Teknoloji konusuna gelecek olursak, birçok oyuncu için
InZoi’yi satın alıp almamaya karar vermenin en önemli kriterinin tek bir soruya
indirgendiğini biliyorum: Bilgisayarımda çalışır mı? Oyunu AMD Ryzen
5 3600, NVIDIA GeForce GTX 1660 Super ve 16 GB RAM ile Orta grafik
ayarlarında sorunsuz bir şekilde oynayabildim. Bu, olağanüstü güçlü bir sistem
olmasa da işini iyi yaptı ve bir oyun bilgisayarına sahip olan çoğu kişinin bu
oyunu rahatça çalıştırabileceğini düşündürdü. Erken erişimdeki bir oyun için
beklenebilecek küçük grafik kaymaları ve birkaç metin biçimlendirme hatası
dışında, büyük bir sorun ya da hata ile karşılaşmadım.
Bu inceleme benim için daha zorlayıcı oldu. The Sims
ekibinin endişelenmesi gerektiğini ya da InZoi'nin bu hayali savaşı
"kazandığını" veya "kaybettiğini" ilan etmek gibi bir
amacım yok. Sürekli olarak değerlendirmemi yeniden çerçevelemek zorunda kalmak
ilginç bir deneyimdi; InZoi'yi tamamen kendi değerleri doğrultusunda ve
şu anda sunduklarına dayanarak objektif bir şekilde değerlendirdiğimden emin
olmak için bilinçli olarak geri adım atmam gerekti.

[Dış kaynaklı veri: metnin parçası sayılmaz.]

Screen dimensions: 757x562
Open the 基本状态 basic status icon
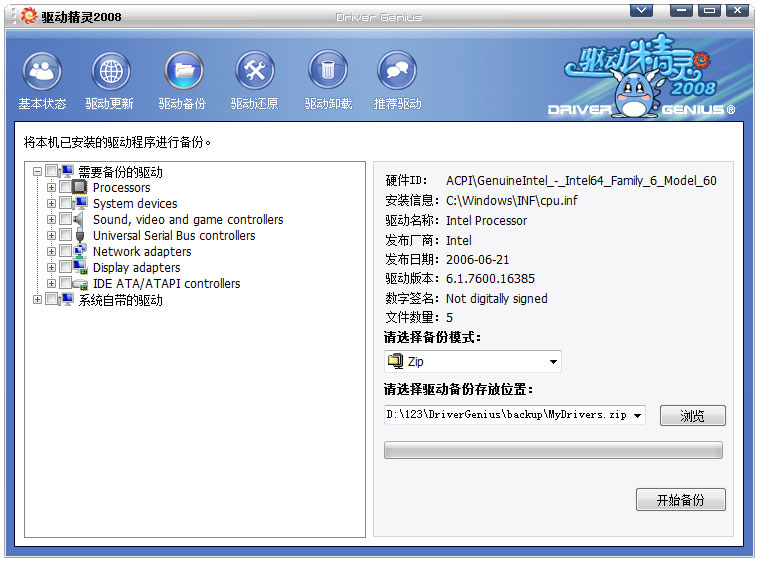pyautogui.click(x=42, y=72)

Aynı zamanda, oyunun erken
erişim aşamasında olduğunu göz önünde bulundururken, yalnızca potansiyeline
kapılmamaya da özen gösterdim.
The Sims'in 25 yıllık inovasyonundan kendimi
soyutlamaya çalıştım ve InZoi'de fark ettiğim unsurların eksik mi yoksa
sadece türev mi hissettirdiğini sorguladım. Yaşayan, nefes alan ve sürekli
güncellenen devasa bir oyunun manevi halefi niteliğindeki bir yapımı
değerlendirmek, beklentilerimi yönetmek açısından oldukça zorlayıcıydı.
Genel olarak, InZoi ile geçirdiğim zaman etkileyici
fakat tatmin edici olmaktan uzaktı. Oyuna ilerleyen süreçte daha fazla eşya ve
kozmetik içeriğin ekleneceğini ve geliştiricilerin oyunun sosyal yönlerine daha
fazla odaklanma potansiyeline sahip olduğunu biliyorum. Ancak şu anki haliyle InZoi
eğlenceli değil ve oyunun sosyal simülasyon yönlerinin benim tercihlerime hitap
edecek kadar derinleşmeyeceğinden endişeliyim.

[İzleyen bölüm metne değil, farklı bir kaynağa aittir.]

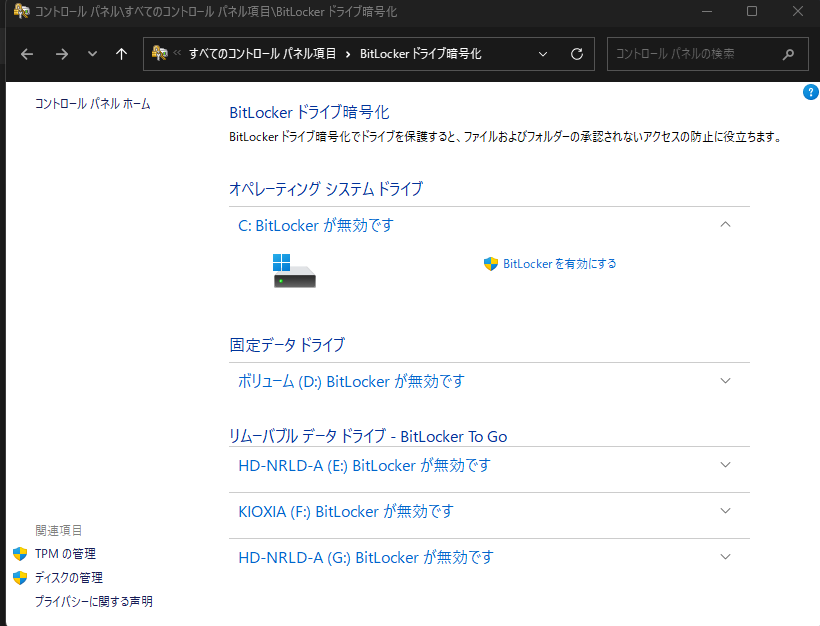
Task: Click the shield icon beside TPM の管理
Action: click(20, 554)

Her ne kadar umutlu kalmak istesem de, InZoi ile geçirdiğim birkaç günün ardından - ve duyurulduğu günden bu yana heyecanla beklediğim bir oyunu inceleme fırsatı bulmaktan büyük bir zevk duymama rağmen - şu sonuca vardım: Büyük olasılıkla, InZoi daha uzun bir geliştirme sürecinden geçene kadar bu oyuna tekrar dönmeyeceğim.